Logo Bloomberg Technoz

Produksi Freeport Anjlok 30% Imbas Gangguan Grasberg, Normal 2027

Mis Fransiska Dewi
12 November 2025 15:20

Peresmikan produksi Smelter PT. Freeport Indonesia di Gresik, Senin (23/9/2024). (Tangkapan Layar Youtube Setpres)
Peresmikan produksi Smelter PT. Freeport Indonesia di Gresik, Senin (23/9/2024). (Tangkapan Layar Youtube Setpres)

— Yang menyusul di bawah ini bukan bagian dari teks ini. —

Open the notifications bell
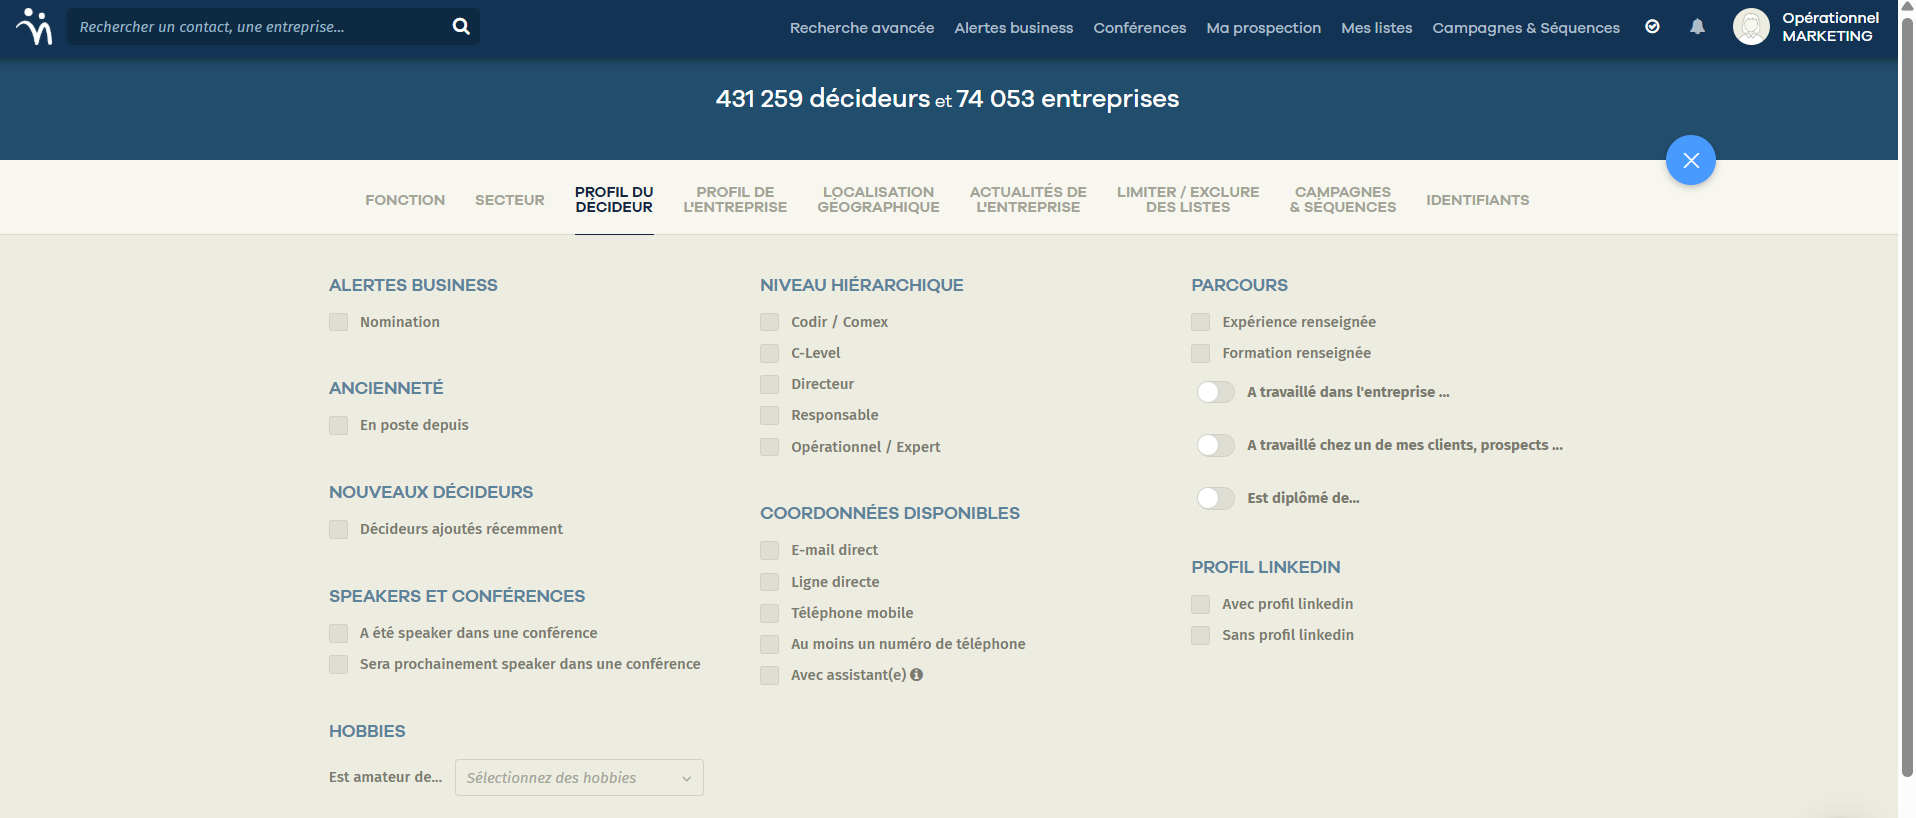[1697, 27]
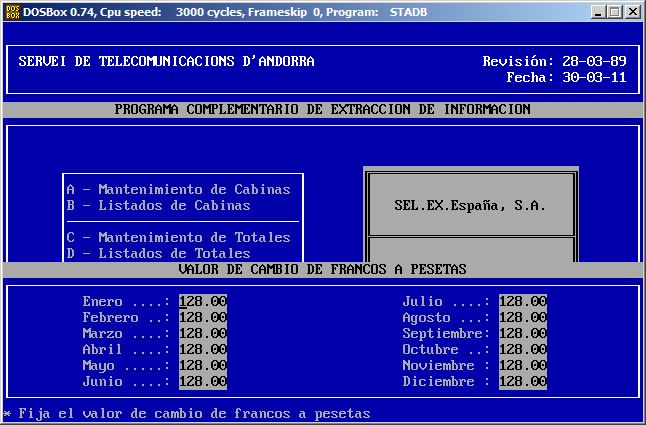Click the Diciembre value field
Viewport: 646px width, 425px height.
pyautogui.click(x=523, y=381)
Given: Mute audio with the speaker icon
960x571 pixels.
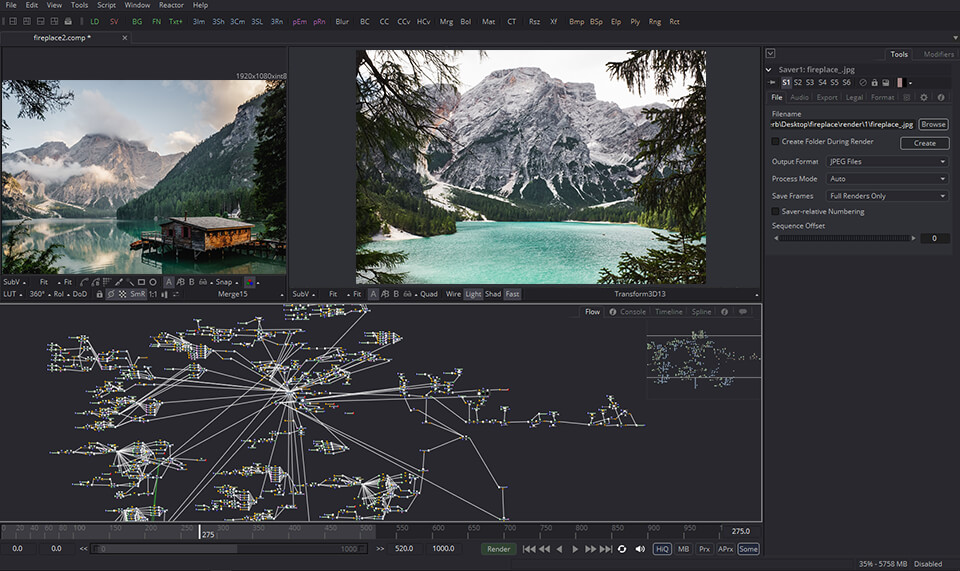Looking at the screenshot, I should pos(640,549).
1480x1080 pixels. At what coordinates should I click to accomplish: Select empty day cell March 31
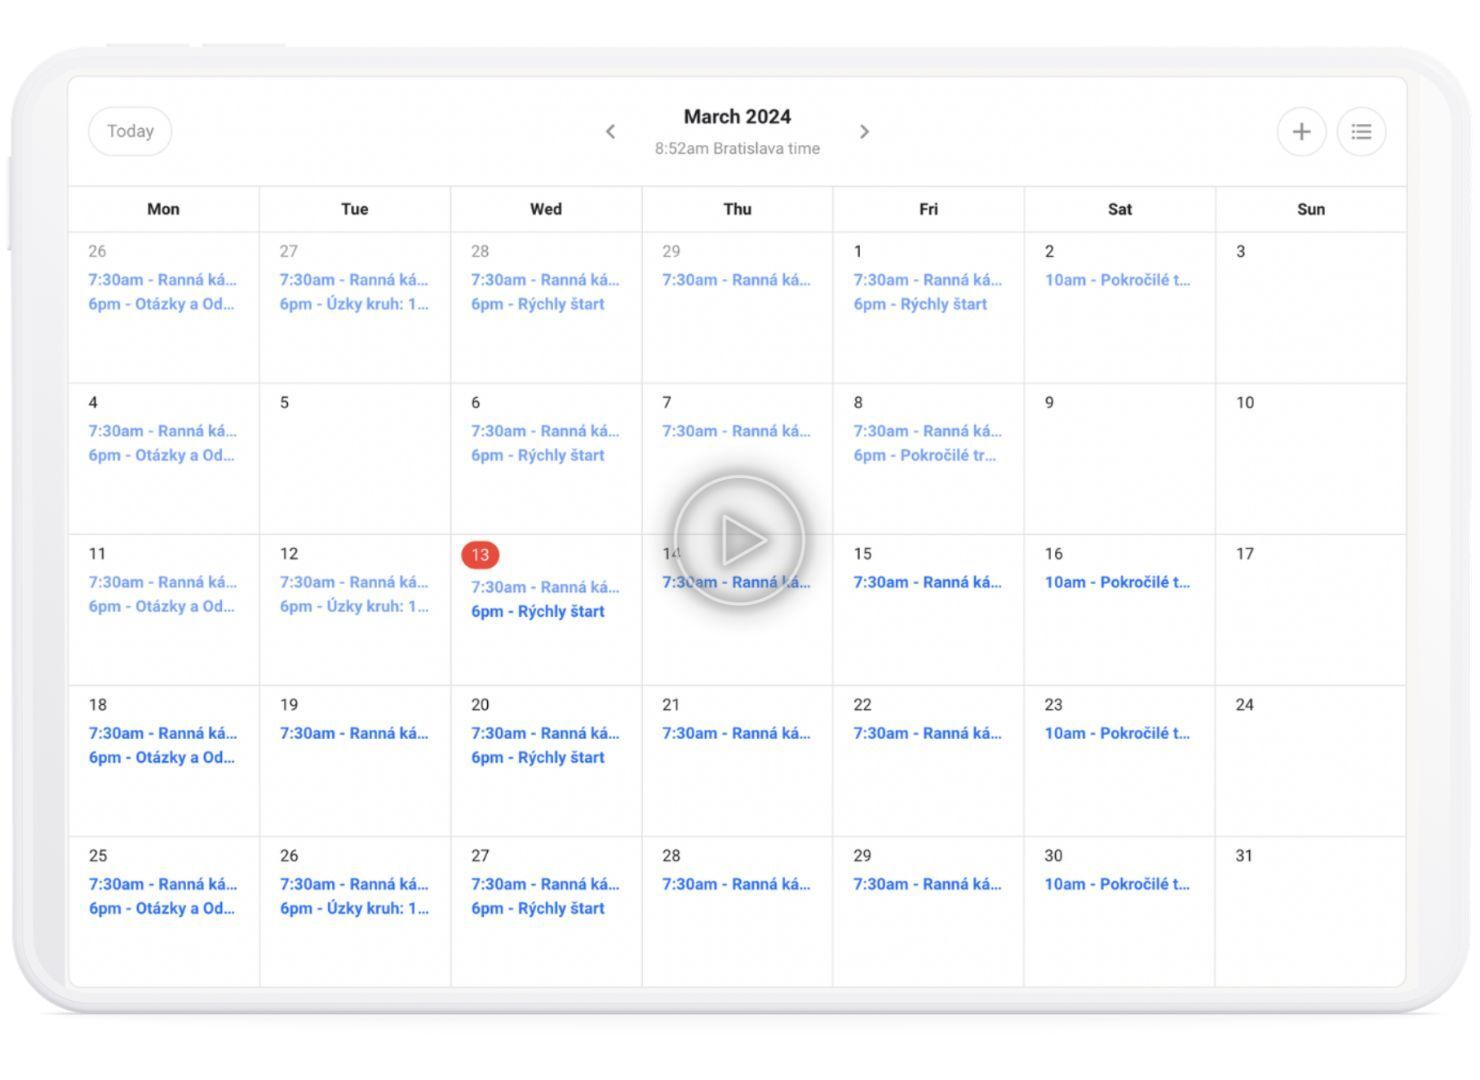pos(1310,920)
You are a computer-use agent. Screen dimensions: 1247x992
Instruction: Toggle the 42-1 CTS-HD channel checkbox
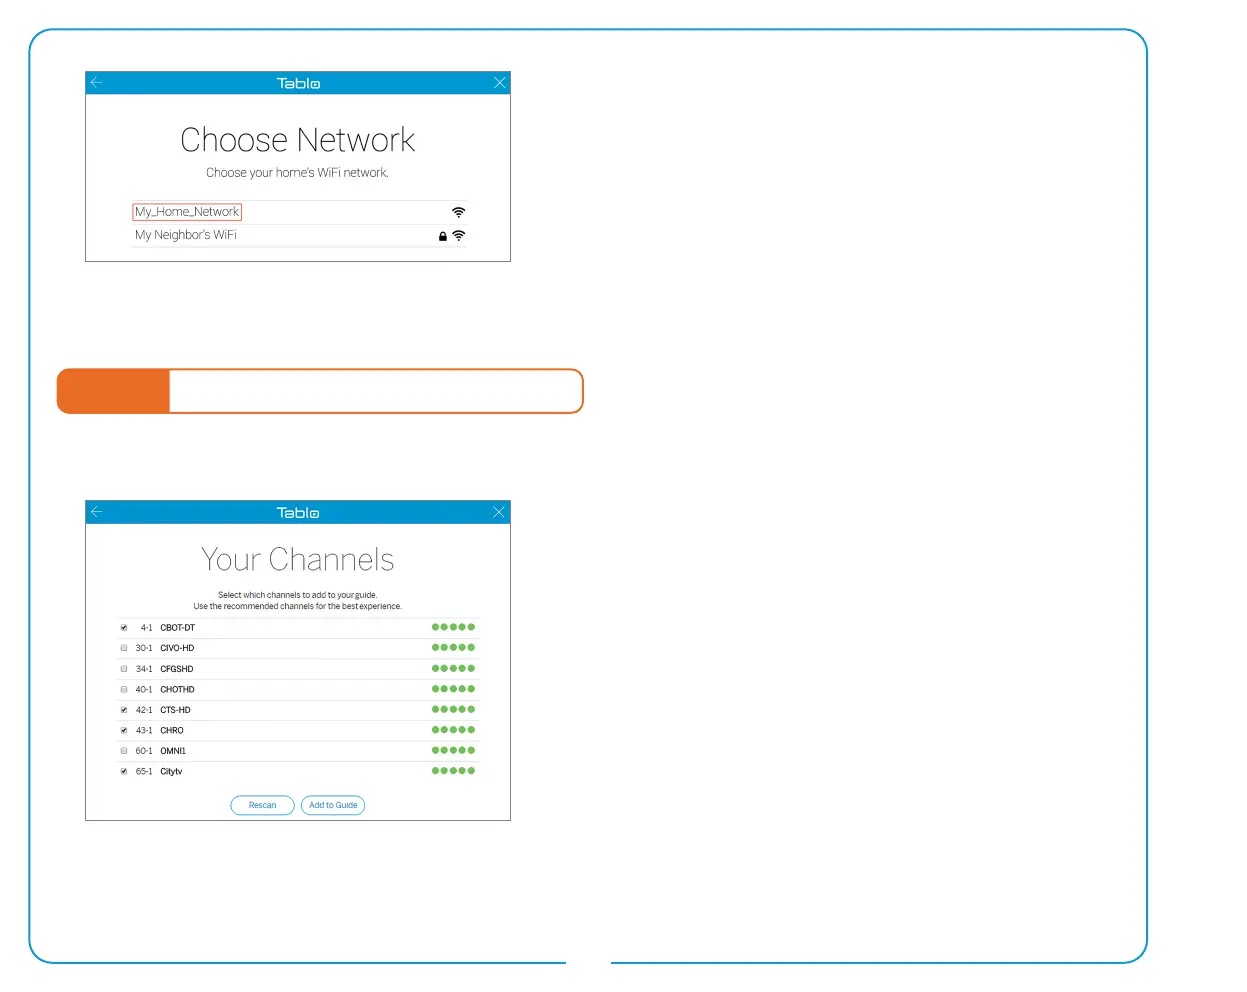(124, 710)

Bloomberg Technoz, Jakarta – PT Freeport Indonesia (PTFI)  menyatakan produksi tembaga perseroan mengalami penurunan sekitar 30% imbas gangguan yang terjadi di Grasberg Block Cave (GBC) milik PT Freeport Indonesia (PTFI).

PTFI memproyeksikan produksi di kompleks tambang Grasberg akan kembali normal pada 2027. 

“Untuk tahun depan kemungkinan suplai atau produksi kita ya berkurang 30% dari kondisi normalnya ya. Karena mungkin kita ketahui ada insiden wet muck [longsoran lumpur bijih],” kata Wakil Presiden Direktur PTFI Jenpino Ngabdi di sela kegiatan Pegadaian Bullion Connect, Rabu (12/11/2025).


Jenpino menuturkan produksi PTFI tahun ini hanya sekitar 15 ton dan akan kembali normal pada 2027 dengan kapasitas produksi sekitar 50—60 ton.

Dia juga mengatakan sebagian produk PTFI disuplai ke PT Aneka Tambang Tbk. (Antam).